What needs to be done: Where a line below holds the string "computer", copy that line.

Source material:
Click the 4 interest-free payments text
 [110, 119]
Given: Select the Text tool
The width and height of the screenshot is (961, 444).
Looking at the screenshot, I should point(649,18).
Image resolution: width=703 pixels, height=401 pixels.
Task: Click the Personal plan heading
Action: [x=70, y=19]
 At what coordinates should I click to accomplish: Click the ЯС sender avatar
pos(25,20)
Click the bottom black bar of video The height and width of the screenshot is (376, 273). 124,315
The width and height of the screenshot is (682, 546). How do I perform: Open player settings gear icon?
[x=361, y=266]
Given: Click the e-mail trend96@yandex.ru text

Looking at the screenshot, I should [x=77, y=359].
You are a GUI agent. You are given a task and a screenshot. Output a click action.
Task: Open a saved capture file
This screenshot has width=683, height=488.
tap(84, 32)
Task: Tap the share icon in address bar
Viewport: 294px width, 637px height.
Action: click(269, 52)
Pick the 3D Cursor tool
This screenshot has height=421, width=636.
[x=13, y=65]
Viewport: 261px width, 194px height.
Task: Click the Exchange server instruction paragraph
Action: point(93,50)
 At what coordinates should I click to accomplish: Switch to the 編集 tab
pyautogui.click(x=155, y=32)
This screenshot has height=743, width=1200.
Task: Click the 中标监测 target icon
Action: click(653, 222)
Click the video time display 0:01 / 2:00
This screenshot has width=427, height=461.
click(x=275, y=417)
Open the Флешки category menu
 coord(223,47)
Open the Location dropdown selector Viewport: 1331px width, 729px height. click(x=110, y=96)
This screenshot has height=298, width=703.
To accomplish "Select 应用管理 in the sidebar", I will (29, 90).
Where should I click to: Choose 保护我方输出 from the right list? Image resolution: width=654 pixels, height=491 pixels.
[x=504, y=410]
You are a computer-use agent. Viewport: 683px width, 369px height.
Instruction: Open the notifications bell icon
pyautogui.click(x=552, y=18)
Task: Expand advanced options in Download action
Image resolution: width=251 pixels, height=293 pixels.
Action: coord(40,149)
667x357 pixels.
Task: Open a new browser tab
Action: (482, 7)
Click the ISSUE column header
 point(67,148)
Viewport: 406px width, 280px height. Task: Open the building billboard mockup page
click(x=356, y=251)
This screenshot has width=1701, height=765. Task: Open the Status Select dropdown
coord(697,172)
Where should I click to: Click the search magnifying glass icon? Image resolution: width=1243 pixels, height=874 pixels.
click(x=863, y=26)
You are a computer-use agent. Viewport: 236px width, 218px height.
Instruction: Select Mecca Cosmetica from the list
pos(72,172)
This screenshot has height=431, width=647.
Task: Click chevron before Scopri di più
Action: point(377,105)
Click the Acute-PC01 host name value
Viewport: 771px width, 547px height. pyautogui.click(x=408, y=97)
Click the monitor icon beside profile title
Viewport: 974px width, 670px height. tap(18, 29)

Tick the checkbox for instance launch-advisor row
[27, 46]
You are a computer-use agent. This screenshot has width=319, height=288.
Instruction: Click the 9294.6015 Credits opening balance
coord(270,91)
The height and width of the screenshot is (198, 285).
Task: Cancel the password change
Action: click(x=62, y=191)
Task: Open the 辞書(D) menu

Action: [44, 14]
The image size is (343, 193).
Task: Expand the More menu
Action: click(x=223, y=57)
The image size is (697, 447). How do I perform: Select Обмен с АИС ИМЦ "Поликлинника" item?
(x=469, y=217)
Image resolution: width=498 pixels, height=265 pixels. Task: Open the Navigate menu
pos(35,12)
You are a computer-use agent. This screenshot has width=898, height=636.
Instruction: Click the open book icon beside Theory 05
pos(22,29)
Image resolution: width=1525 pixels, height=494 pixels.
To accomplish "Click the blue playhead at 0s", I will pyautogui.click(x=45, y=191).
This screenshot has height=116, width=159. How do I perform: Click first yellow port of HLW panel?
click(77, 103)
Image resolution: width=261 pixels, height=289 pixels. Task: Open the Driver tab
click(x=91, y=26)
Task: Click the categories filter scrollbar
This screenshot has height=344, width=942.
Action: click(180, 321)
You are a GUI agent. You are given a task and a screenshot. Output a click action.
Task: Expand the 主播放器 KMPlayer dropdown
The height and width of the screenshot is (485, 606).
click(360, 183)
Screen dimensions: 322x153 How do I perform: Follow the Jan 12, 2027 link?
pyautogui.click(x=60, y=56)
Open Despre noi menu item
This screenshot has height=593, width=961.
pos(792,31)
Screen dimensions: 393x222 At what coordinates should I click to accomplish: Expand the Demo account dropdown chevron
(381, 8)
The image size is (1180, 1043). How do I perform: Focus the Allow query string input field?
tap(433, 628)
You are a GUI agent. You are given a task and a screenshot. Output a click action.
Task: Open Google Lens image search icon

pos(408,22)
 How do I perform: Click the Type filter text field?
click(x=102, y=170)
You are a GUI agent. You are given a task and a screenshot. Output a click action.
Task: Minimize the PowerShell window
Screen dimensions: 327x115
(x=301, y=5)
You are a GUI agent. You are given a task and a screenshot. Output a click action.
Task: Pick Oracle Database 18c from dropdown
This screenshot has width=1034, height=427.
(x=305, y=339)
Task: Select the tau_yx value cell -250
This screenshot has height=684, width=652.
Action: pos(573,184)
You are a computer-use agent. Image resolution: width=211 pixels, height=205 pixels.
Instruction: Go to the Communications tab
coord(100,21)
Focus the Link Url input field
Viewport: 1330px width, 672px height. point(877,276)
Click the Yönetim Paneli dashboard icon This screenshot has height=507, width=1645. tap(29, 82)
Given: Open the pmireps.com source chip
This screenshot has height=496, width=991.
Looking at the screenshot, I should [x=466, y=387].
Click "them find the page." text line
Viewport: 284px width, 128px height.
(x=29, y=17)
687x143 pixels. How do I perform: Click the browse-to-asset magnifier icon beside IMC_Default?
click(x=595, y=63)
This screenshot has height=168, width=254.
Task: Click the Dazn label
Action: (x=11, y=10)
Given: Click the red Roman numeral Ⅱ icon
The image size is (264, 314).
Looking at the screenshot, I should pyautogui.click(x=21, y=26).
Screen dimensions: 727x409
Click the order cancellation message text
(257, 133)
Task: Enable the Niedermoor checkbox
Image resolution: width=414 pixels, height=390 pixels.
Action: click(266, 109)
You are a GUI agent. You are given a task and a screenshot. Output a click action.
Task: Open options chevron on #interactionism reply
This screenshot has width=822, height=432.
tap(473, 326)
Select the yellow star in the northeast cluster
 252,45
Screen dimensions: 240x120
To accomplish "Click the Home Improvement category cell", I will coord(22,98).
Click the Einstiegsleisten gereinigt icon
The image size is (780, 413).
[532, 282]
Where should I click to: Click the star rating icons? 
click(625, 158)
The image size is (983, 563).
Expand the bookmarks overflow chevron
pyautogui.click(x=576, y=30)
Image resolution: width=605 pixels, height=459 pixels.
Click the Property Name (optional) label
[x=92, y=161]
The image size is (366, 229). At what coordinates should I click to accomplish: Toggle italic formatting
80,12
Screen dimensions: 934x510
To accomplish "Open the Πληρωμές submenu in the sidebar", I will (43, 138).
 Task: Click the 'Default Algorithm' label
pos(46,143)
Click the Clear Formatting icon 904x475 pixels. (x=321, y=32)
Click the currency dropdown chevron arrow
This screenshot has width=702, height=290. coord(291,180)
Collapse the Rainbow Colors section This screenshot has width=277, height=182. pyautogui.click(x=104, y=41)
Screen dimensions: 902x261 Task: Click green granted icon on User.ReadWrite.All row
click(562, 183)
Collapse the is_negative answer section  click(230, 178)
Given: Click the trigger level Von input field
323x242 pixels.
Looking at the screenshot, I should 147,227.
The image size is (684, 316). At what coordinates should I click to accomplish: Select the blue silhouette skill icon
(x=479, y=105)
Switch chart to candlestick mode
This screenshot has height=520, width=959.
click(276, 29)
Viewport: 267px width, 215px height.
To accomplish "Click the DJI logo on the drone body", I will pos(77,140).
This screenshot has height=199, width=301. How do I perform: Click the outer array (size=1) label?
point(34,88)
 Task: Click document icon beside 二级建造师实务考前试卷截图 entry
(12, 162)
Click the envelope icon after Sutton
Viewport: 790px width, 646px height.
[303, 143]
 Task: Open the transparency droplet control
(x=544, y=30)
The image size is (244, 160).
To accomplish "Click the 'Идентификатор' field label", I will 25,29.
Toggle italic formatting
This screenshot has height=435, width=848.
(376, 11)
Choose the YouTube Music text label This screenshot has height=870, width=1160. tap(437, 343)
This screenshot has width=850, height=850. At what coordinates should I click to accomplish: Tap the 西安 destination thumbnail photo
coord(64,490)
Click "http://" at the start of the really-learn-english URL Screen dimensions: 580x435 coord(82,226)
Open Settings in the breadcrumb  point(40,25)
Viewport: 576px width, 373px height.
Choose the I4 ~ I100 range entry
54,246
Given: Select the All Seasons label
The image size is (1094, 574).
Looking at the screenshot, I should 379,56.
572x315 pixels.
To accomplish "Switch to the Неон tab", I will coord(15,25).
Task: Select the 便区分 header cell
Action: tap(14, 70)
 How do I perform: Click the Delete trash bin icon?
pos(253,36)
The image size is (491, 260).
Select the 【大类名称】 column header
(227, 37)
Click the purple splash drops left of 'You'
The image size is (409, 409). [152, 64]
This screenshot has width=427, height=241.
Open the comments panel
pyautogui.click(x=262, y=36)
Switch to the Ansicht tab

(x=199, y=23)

Answer to this problem:
You are a computer-use agent. Viewport: 683px width, 369px height.
You are a computer-use agent. Viewport: 236px width, 218px height.
You are a computer-use agent. This screenshot has width=319, height=288.
You are a computer-use agent. This screenshot has width=898, height=636.
You are a computer-use agent. Image resolution: width=211 pixels, height=205 pixels.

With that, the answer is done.